About this task:
Read the data, and whenever a line holds the word "status", report that line.

Input:
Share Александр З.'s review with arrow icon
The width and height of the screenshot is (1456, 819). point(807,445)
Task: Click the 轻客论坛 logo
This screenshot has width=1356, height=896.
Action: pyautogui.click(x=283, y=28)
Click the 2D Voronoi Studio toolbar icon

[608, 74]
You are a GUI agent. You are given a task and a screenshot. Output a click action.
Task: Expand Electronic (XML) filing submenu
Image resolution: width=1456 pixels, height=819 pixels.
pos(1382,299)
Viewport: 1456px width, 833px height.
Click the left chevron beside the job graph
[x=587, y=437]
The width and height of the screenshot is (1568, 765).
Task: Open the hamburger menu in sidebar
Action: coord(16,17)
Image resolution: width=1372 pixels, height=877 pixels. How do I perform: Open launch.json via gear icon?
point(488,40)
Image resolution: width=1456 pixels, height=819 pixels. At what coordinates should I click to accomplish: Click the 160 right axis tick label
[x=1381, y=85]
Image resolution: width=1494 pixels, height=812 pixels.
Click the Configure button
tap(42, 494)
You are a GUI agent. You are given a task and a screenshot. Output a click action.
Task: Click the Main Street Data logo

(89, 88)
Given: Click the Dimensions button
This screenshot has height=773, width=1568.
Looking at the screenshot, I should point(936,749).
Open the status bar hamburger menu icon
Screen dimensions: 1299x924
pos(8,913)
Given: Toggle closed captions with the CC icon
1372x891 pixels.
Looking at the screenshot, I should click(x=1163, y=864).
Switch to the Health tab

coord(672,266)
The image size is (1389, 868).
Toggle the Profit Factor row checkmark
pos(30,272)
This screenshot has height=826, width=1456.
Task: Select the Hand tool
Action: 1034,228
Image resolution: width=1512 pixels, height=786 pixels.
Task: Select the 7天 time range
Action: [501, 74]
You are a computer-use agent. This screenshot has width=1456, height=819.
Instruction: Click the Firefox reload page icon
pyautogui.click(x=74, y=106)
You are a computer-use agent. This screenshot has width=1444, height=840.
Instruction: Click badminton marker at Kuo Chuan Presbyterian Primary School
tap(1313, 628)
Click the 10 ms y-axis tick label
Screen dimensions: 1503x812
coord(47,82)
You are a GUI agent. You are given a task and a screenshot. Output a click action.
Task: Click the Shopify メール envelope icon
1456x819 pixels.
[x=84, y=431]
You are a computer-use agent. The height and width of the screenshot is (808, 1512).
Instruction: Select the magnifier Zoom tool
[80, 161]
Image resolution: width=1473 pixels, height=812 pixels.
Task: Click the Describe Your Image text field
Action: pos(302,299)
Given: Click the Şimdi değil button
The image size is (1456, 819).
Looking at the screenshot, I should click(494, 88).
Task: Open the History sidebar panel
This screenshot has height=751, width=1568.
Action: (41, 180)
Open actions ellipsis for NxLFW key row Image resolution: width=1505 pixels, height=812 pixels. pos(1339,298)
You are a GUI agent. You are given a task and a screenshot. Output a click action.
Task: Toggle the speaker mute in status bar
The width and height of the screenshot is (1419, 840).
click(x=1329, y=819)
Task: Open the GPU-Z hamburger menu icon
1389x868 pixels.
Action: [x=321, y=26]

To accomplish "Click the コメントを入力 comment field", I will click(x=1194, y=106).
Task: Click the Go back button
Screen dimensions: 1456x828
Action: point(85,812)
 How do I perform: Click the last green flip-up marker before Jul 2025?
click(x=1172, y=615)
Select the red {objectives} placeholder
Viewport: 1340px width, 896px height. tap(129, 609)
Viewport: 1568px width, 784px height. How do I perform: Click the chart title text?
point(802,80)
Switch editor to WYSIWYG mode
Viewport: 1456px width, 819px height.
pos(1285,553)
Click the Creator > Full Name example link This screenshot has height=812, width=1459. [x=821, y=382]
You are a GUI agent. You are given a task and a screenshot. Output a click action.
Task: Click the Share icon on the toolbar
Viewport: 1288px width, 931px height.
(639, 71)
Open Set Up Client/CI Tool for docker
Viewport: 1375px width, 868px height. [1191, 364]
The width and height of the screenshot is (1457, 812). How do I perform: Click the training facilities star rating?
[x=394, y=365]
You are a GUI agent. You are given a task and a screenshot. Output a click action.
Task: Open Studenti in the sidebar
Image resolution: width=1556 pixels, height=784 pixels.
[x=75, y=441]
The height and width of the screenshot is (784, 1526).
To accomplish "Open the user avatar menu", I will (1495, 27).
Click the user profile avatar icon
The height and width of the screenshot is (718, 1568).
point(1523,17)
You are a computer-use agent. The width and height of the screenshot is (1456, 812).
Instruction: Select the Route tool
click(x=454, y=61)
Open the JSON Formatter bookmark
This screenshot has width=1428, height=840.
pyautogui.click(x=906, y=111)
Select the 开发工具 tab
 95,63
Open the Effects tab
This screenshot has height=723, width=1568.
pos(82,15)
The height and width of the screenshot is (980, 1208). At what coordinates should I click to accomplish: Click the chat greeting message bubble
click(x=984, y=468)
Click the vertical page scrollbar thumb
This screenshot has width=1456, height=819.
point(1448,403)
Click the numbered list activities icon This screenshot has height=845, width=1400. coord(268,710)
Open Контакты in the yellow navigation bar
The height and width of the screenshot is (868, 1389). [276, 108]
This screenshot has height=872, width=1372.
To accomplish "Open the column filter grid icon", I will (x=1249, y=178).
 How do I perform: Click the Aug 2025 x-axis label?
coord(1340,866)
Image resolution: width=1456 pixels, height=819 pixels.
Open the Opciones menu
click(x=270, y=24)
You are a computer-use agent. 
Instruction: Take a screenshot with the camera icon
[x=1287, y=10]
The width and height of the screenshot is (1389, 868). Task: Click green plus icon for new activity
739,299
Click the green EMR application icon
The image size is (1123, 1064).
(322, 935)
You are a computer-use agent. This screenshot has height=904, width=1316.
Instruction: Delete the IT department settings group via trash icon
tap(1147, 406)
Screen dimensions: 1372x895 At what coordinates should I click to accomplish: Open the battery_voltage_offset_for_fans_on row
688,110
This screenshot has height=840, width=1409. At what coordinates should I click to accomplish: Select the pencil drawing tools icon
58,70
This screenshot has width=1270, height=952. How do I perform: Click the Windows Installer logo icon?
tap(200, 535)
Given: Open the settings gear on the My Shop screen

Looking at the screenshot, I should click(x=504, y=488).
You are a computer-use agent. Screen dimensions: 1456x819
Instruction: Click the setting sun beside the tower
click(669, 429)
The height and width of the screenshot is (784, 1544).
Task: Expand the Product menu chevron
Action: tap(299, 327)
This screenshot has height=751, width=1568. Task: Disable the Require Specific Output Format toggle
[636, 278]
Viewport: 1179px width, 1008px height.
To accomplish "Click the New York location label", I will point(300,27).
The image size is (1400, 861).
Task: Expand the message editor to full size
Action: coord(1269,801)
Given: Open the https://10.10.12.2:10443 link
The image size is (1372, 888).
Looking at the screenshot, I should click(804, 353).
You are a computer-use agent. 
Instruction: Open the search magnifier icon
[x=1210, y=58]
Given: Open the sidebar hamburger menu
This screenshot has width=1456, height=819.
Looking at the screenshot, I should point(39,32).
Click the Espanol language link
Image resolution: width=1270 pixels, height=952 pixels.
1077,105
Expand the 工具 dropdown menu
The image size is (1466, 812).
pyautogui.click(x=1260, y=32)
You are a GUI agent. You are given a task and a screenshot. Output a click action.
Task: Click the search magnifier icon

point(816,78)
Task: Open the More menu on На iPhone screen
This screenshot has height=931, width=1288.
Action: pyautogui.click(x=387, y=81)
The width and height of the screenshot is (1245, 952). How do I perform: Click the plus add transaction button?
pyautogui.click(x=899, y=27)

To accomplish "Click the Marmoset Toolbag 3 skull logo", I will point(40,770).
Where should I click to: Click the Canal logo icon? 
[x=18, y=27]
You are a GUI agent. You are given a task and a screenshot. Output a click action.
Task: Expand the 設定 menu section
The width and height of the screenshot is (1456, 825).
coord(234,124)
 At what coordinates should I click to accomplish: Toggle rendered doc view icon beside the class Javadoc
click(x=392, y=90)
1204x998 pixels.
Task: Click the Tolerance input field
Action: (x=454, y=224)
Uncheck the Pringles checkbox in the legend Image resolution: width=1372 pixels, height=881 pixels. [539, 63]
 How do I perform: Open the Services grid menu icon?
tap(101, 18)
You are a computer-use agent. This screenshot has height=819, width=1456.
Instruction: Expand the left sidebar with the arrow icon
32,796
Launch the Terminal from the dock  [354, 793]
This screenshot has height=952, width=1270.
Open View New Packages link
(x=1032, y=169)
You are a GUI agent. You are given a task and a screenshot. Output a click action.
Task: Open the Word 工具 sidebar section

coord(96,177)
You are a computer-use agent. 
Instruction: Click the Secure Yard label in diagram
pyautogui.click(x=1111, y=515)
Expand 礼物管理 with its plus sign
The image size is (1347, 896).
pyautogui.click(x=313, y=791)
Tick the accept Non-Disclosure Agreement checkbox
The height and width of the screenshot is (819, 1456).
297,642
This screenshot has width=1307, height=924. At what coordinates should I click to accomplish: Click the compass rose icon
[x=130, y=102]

Response below:
Open the status bar hamburger menu icon
Task: Toggle the speaker mute in status bar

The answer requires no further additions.